The ‘fair use’ defence used by AI companies to justify training their models with unlicensed content was scrutinised in the US courts last week, with the judge overseeing a key lawsuit filed by a group of authors against Meta telling the tech company, “I just don't understand how that can be fair use”.
That comment came in the context of the ongoing legal battle between the authors and Meta over its use of content from thousands of books that it torrented to train its Llama model. At times Judge Vince Chhabria seemed wholly unconvinced that the fair use defence applies to AI training.
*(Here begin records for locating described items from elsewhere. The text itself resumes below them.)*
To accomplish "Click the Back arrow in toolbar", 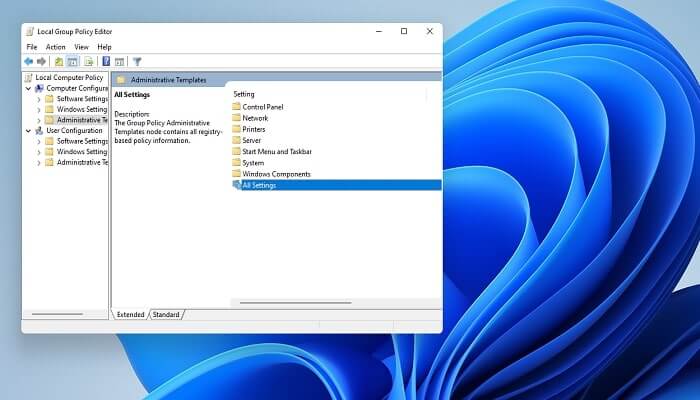I will (x=28, y=62).
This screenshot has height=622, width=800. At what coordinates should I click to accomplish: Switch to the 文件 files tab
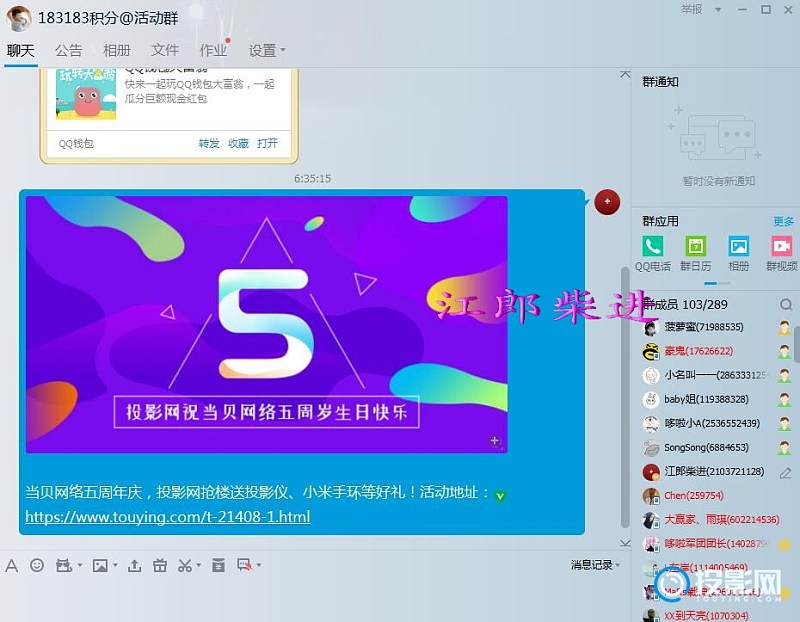pos(165,50)
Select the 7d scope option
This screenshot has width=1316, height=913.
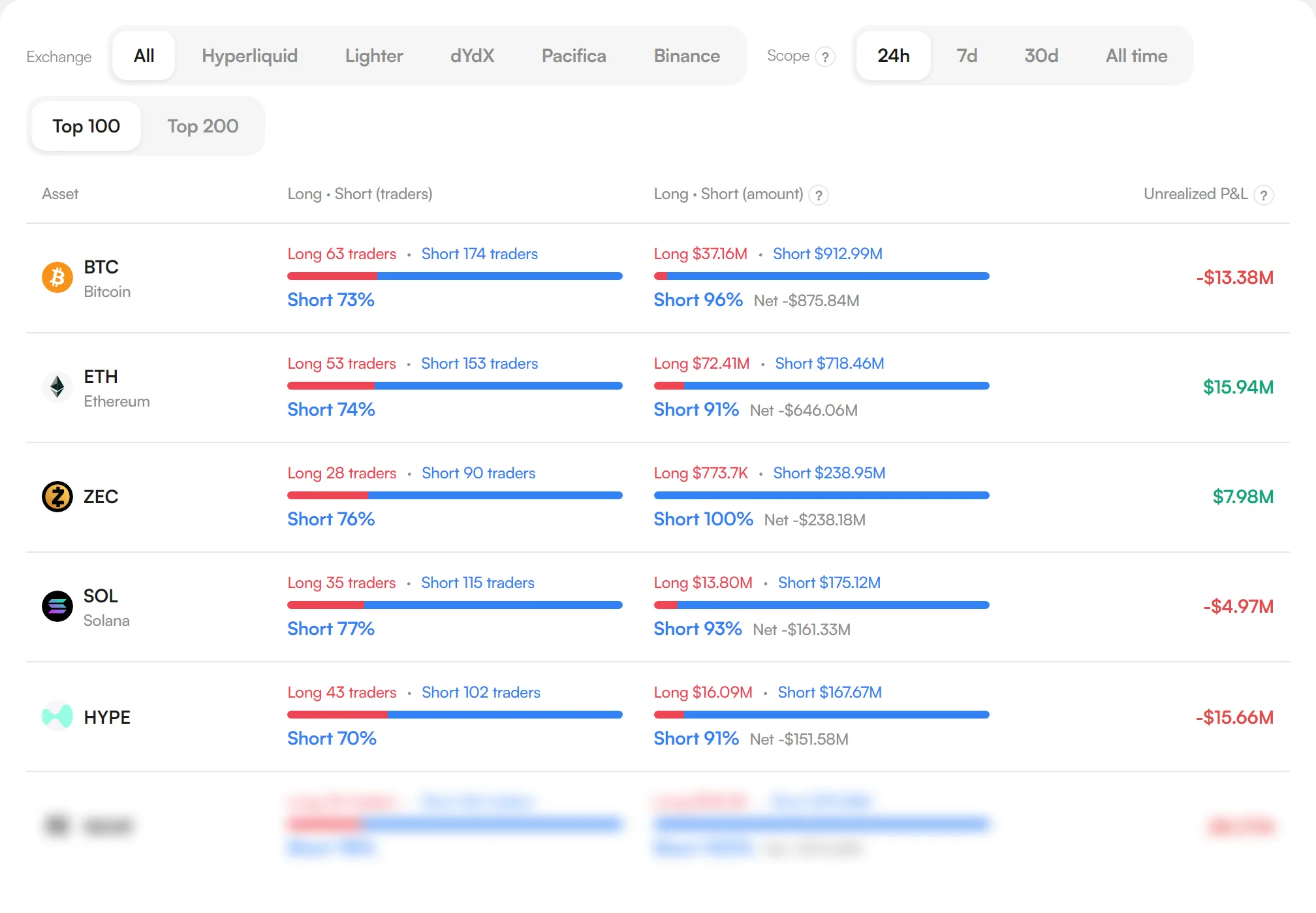967,55
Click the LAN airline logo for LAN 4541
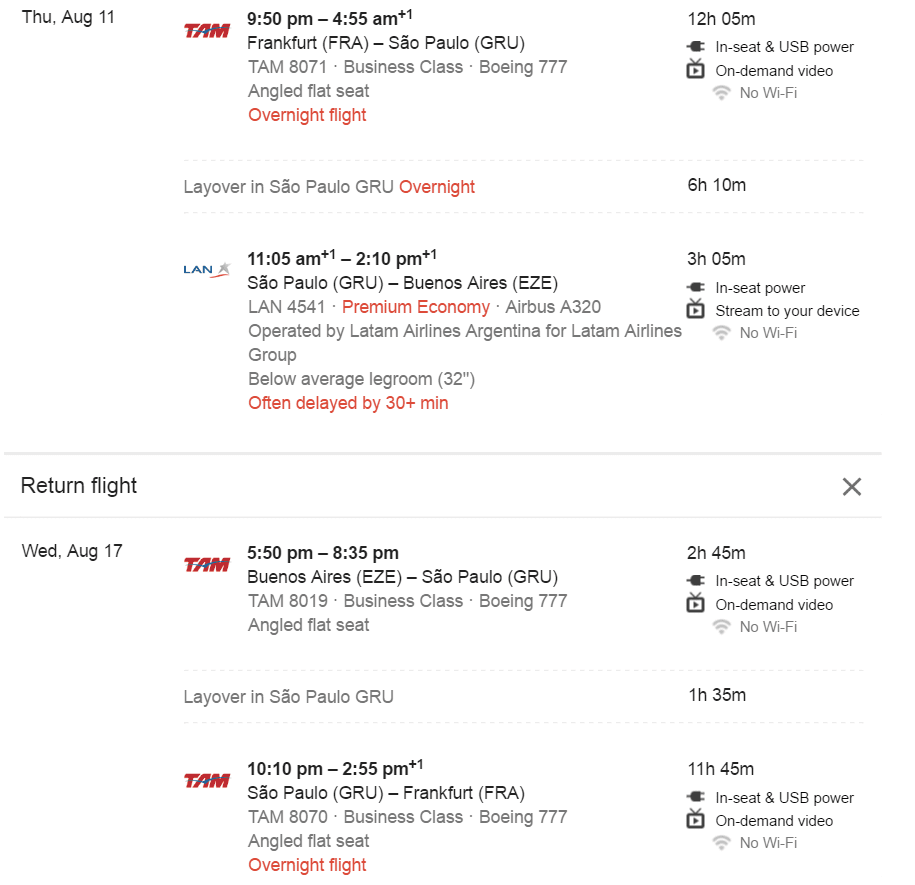This screenshot has width=915, height=885. point(207,270)
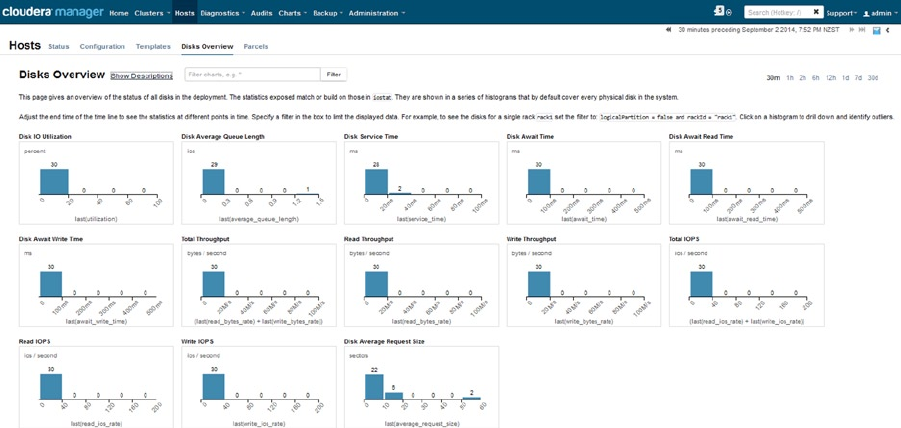Click the Filter button
This screenshot has width=901, height=428.
(333, 75)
According to Reuters, he told Meta’s lawyers that their use of copyright-protected material to train their AI means that they can “create a product that is capable of producing an infinite number of competing products”. As a result Meta is “dramatically changing - you might even say obliterating - the market for that person’s work, and you’re saying that you don't even have to pay a licence [fee] to that person”. He then concluded, somewhat strikingly, “I just don't understand how that can be fair use”.
While that suggests that Chhabria may favour the arguments put forward by authors in this dispute, he also told the writers’ legal reps that the case would likely swing on whether or not they can demonstrate that Meta’s Llama model will damage the commercial potential of the authors’ works. That, he added, was something that has not yet been demonstrated.
Comedian Sarah Silverman and novelist Richard Kadrey are among the authors who sued Meta, accusing the tech company of copyright infringement for making copies of their books without permission when collating a training dataset for Llama. Meta claims that AI training is fair use and therefore it didn't need permission. Needless to say, the authors strongly disagree. Both sides are seeking summary judgements in their favour, requests that Chhabria was considering in court last week.
The fair use argument is at the centre of numerous lawsuits filed by American copyright owners, including record labels and music publishers, against AI companies in relation to their generative AI models. Which means as the first cases get to court, rulings on the fair use defence will impact on all the other litigation.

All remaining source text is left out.